▶ Records shown
=== Begin Enclosure ===

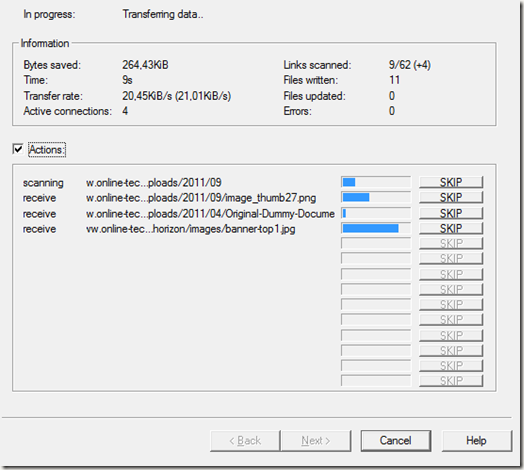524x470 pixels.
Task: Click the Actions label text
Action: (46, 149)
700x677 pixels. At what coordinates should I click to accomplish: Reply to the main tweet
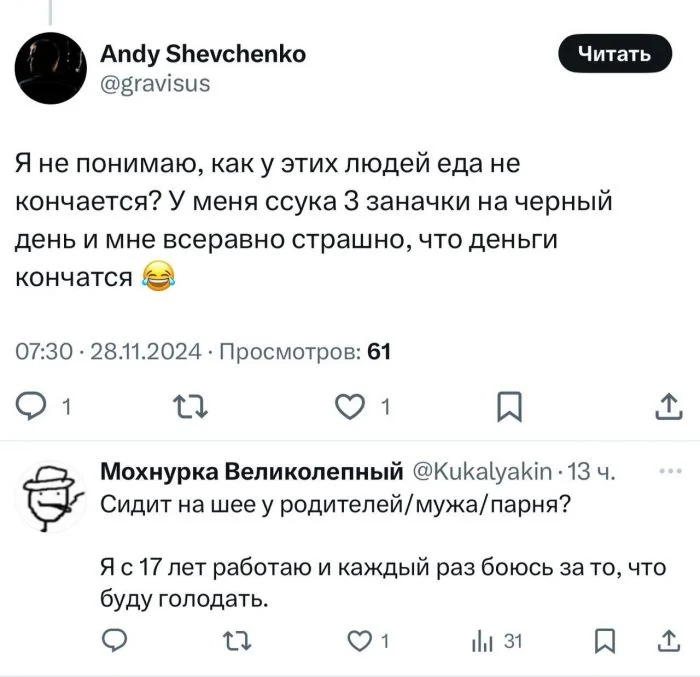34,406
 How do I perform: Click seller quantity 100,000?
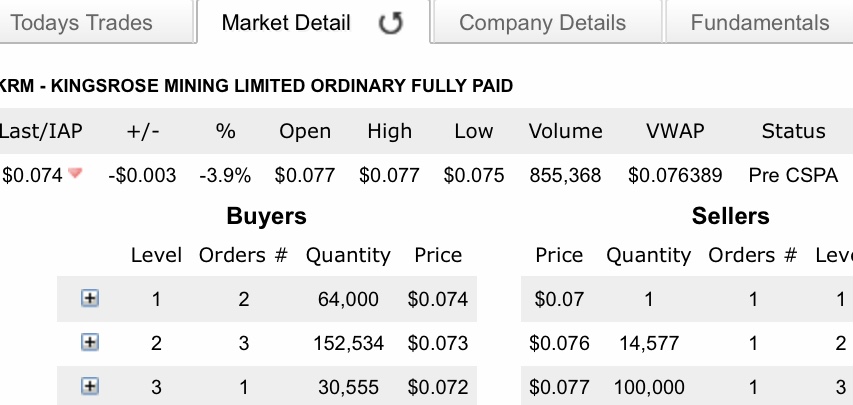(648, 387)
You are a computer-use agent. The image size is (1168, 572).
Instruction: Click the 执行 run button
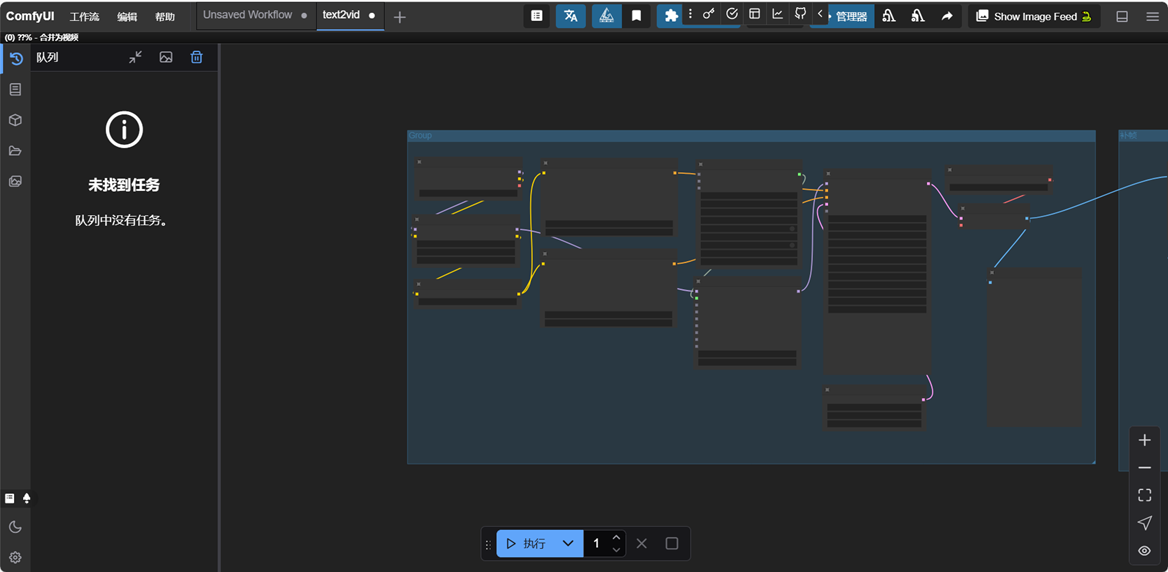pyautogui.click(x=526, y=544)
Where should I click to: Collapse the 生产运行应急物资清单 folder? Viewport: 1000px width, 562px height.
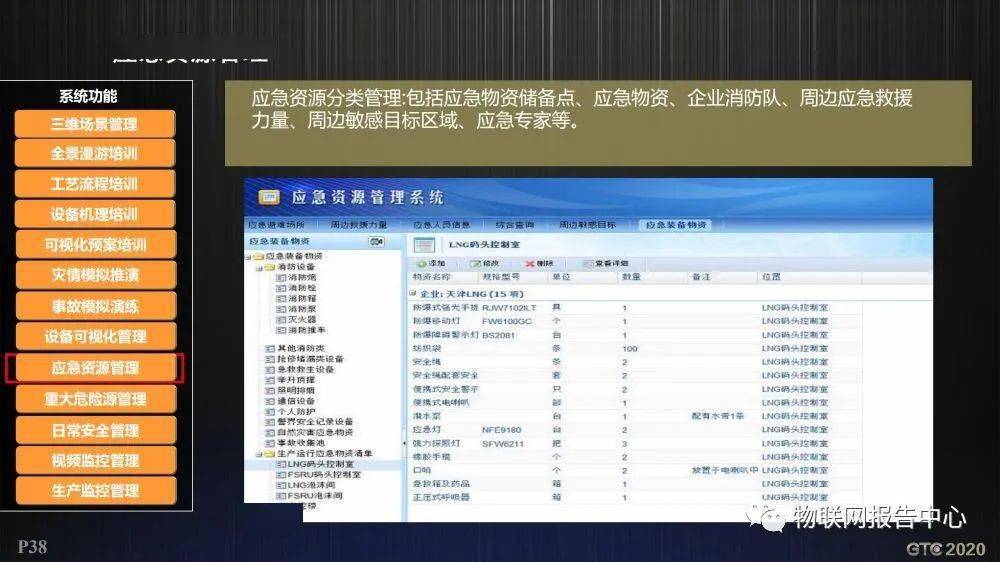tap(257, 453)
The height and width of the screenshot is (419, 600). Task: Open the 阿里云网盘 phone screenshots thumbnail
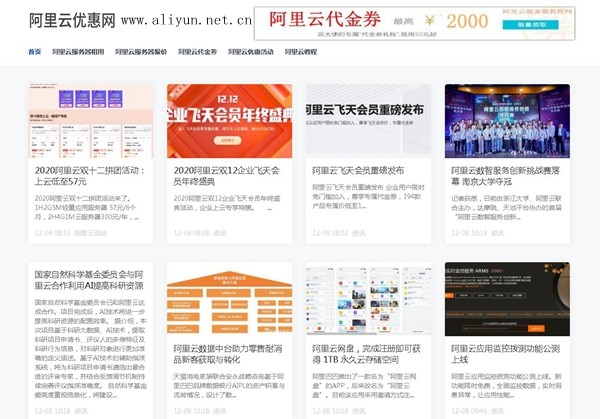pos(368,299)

=== End Enclosure ===

▶ Problem
The line containing "700x677 pixels. At" and each line after it through the end of the listing above are to be written out exactly, without the pictures.

▶ Task answer
700x677 pixels. At what coordinates should I click to accomplish: Reply to the main tweet
34,406
 How do I perform: Click seller quantity 100,000?
(648, 387)
You are a computer-use agent. The image size is (1168, 572).
Instruction: Click the 执行 run button
pyautogui.click(x=526, y=544)
Where should I click to: Collapse the 生产运行应急物资清单 folder? Viewport: 1000px width, 562px height.
tap(257, 453)
The height and width of the screenshot is (419, 600). Task: Open the 阿里云网盘 phone screenshots thumbnail
pos(368,299)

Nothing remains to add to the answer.